--- begin Given entries ---
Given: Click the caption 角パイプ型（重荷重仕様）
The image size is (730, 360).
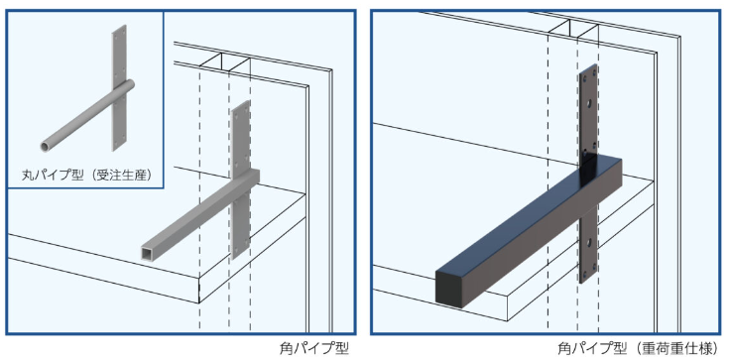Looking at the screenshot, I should click(636, 348).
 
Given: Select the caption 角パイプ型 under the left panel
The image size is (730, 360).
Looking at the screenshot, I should click(313, 348).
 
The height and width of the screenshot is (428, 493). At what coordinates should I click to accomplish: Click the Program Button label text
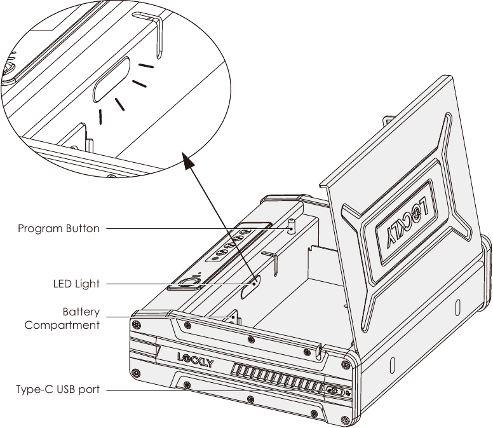(x=59, y=228)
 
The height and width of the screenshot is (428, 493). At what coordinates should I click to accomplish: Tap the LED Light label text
(x=76, y=284)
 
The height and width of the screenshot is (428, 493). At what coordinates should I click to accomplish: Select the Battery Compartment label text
(x=62, y=318)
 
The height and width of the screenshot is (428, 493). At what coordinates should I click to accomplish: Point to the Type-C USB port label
(x=58, y=390)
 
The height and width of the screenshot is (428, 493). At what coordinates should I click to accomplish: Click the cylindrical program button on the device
(x=292, y=226)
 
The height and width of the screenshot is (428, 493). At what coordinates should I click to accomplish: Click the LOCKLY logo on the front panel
(x=196, y=360)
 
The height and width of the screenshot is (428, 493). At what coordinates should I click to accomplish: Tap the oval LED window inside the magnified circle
(x=112, y=79)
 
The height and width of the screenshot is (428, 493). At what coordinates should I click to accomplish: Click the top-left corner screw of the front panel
(x=136, y=324)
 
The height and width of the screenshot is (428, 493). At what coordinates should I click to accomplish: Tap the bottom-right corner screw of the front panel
(x=345, y=420)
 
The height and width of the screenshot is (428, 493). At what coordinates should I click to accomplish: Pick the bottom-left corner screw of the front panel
(x=136, y=373)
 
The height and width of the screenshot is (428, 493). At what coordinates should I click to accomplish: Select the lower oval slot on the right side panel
(x=393, y=365)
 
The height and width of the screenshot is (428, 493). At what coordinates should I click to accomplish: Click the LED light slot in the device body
(x=250, y=287)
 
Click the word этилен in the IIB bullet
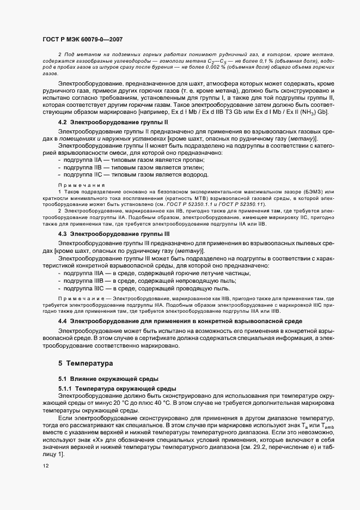tap(191, 168)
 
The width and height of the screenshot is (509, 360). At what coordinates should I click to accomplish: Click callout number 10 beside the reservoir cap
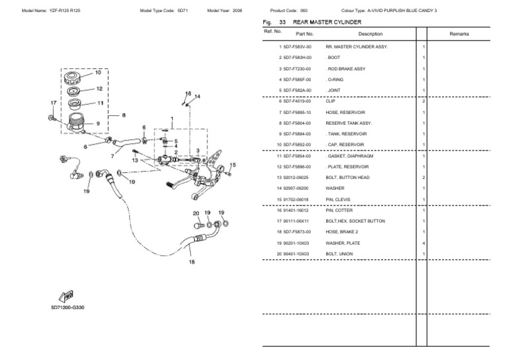click(98, 72)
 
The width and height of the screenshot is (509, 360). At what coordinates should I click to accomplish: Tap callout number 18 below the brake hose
click(192, 262)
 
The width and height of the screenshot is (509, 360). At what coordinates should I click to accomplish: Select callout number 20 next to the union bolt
click(196, 213)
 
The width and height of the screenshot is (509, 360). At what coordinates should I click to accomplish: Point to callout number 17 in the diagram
click(54, 103)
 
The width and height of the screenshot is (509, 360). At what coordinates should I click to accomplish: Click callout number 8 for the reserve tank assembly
click(123, 115)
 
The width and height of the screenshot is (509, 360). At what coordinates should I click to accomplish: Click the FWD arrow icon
click(67, 296)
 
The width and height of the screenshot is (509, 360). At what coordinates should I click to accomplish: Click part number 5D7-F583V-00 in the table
click(298, 47)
--- end Given entries ---
Aim: Lay out all of the material above as a numbered list with one entry per line, skipping blank lines. Leave the pictures out of the answer.

Exercise output:
1. Given: Click the caption 角パイプ型（重荷重仕様）
2. The image size is (730, 360).
3. Looking at the screenshot, I should click(636, 348).
4. Given: Select the caption 角パイプ型 under the left panel
5. The image size is (730, 360).
6. Looking at the screenshot, I should click(313, 348).
7. The height and width of the screenshot is (428, 493). At what coordinates should I click to accomplish: Click the Program Button label text
8. (x=59, y=228)
9. The height and width of the screenshot is (428, 493). At what coordinates should I click to accomplish: Tap the LED Light label text
10. (x=76, y=284)
11. The height and width of the screenshot is (428, 493). At what coordinates should I click to accomplish: Select the Battery Compartment label text
12. (x=62, y=318)
13. The height and width of the screenshot is (428, 493). At what coordinates should I click to accomplish: Point to the Type-C USB port label
14. (x=58, y=390)
15. The height and width of the screenshot is (428, 493). At what coordinates should I click to accomplish: Click the cylindrical program button on the device
16. (x=292, y=226)
17. The height and width of the screenshot is (428, 493). At what coordinates should I click to accomplish: Click the LOCKLY logo on the front panel
18. (x=196, y=360)
19. The height and width of the screenshot is (428, 493). At what coordinates should I click to accomplish: Tap the oval LED window inside the magnified circle
20. (x=112, y=79)
21. The height and width of the screenshot is (428, 493). At what coordinates should I click to accomplish: Click the top-left corner screw of the front panel
22. (x=136, y=324)
23. The height and width of the screenshot is (428, 493). At what coordinates should I click to accomplish: Tap the bottom-right corner screw of the front panel
24. (x=345, y=420)
25. The height and width of the screenshot is (428, 493). At what coordinates should I click to accomplish: Pick the bottom-left corner screw of the front panel
26. (x=136, y=373)
27. The height and width of the screenshot is (428, 493). At what coordinates should I click to accomplish: Select the lower oval slot on the right side panel
28. (x=393, y=365)
29. The height and width of the screenshot is (428, 493). At what coordinates should I click to accomplish: Click the LED light slot in the device body
30. (x=250, y=287)
31. Click the word этилен in the IIB bullet
32. tap(191, 168)
33. The width and height of the screenshot is (509, 360). At what coordinates should I click to accomplish: Click callout number 10 beside the reservoir cap
34. click(98, 72)
35. The width and height of the screenshot is (509, 360). At what coordinates should I click to accomplish: Tap callout number 18 below the brake hose
36. click(192, 262)
37. The width and height of the screenshot is (509, 360). At what coordinates should I click to accomplish: Select callout number 20 next to the union bolt
38. click(196, 213)
39. The width and height of the screenshot is (509, 360). At what coordinates should I click to accomplish: Point to callout number 17 in the diagram
40. click(54, 103)
41. The width and height of the screenshot is (509, 360). At what coordinates should I click to accomplish: Click callout number 8 for the reserve tank assembly
42. click(123, 115)
43. The width and height of the screenshot is (509, 360). At what coordinates should I click to accomplish: Click the FWD arrow icon
44. click(67, 296)
45. The width and height of the screenshot is (509, 360). At what coordinates should I click to accomplish: Click part number 5D7-F583V-00 in the table
46. click(298, 47)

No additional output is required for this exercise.